__Vorliegender Textauszug__.

1x ? Glückspilz. Bei unseren Vollpfosten von Straßenbauern oder E-Werkern fällt immer mal das Netz aus. Im Schnitt 1-2 mal/Jahr ist der Saft für kurze Zeit (wenige Sekunden oder auch mal länger (30 Minuten bis 2 h) weg.


----------



## battschack (16. Oktober 2015)

Glaubt das wirklich jemand? Ich wenn das bild angucke wie die kabeln ubers modul liegen ... bei mir hat sich mein kiste teilweise 5x am tag verabschiedet wenn man auch nur grob mit nem kabel ans spiel gestossen ist.

Ich behaupte er lügt was das zeug hergibt...


----------



## GTAEXTREMFAN (16. Oktober 2015)

Es kann ja zu Stromausfällen ( nachts / während der Arbeit etc.) gekommen sein, die er gar nicht mitbekommen hat. Die Konsole steht ja auf "On", schaltet sich also auch wieder ein wenn der Strom wieder da ist.


----------



## LOX-TT (16. Oktober 2015)

gabs 20 Jahre keinen Stromausfall oder wie?


----------



## Holyangel (16. Oktober 2015)

__Bereitgestellte Daten__.
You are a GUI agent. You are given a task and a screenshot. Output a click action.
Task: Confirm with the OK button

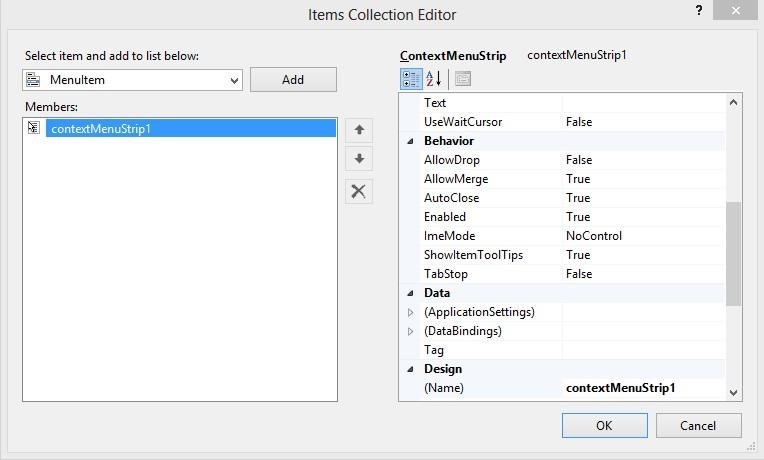[x=604, y=425]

__Anforderung 1__.
Wie oft fällt laut dem ersten Beitrag im Forenauszug über Stromausfälle im Schnitt der Strom aus?
__Anforderung 2__.
Nenne alle Benutzernamen, die im Forenauszug über Stromausfälle über einem Beitrag stehen.
__Anforderung 3__.
Schreib den Forenauszug über Stromausfälle und die Konsole weiter, beginnend mit dem Beitrag von Holyangel.

__Ergebnis 1__.
Im Schnitt ein- bis zweimal pro Jahr.

__Ergebnis 2__.
battschack, GTAEXTREMFAN, LOX-TT, Holyangel

__Ergebnis 3__.
habe mit dem titel nichts anzufangen gewußt, bei youtube ein video geguckt und es kam mir aus steam bekannt vor, da scheint es eine neuauflage zu dem Spiel zu geben ^^


----------



## Tamagotshi (16. Oktober 2015)

Hab meinen Alten Snes grade mal ausgeppackt zum Testen also was ich gesehen Habe Zelda, Sim CitY, S.Mario alle speicherstände "fut erhalten " ^^ Ich hatte ma ne PS 1 bevor ich Konsolen den Rücken gekehrt habe die war nach 2, 1/2 ( ohne Chip! ) im Eimer ..............


----------



## Triplezer0 (16. Oktober 2015)

LOX-TT schrieb:


> gabs 20 Jahre keinen Stromausfall oder wie?



Wahrscheinlich hat er einen Notfall Generator xD


----------



## Grolt (16. Oktober 2015)

Dai-shi schrieb:


> Ach noch eine Sache... Stand da wie alt er ist? Ich meine, es ist schon komisch, dass er seit 20 Jahren in der gleichen Wohnung wohnt.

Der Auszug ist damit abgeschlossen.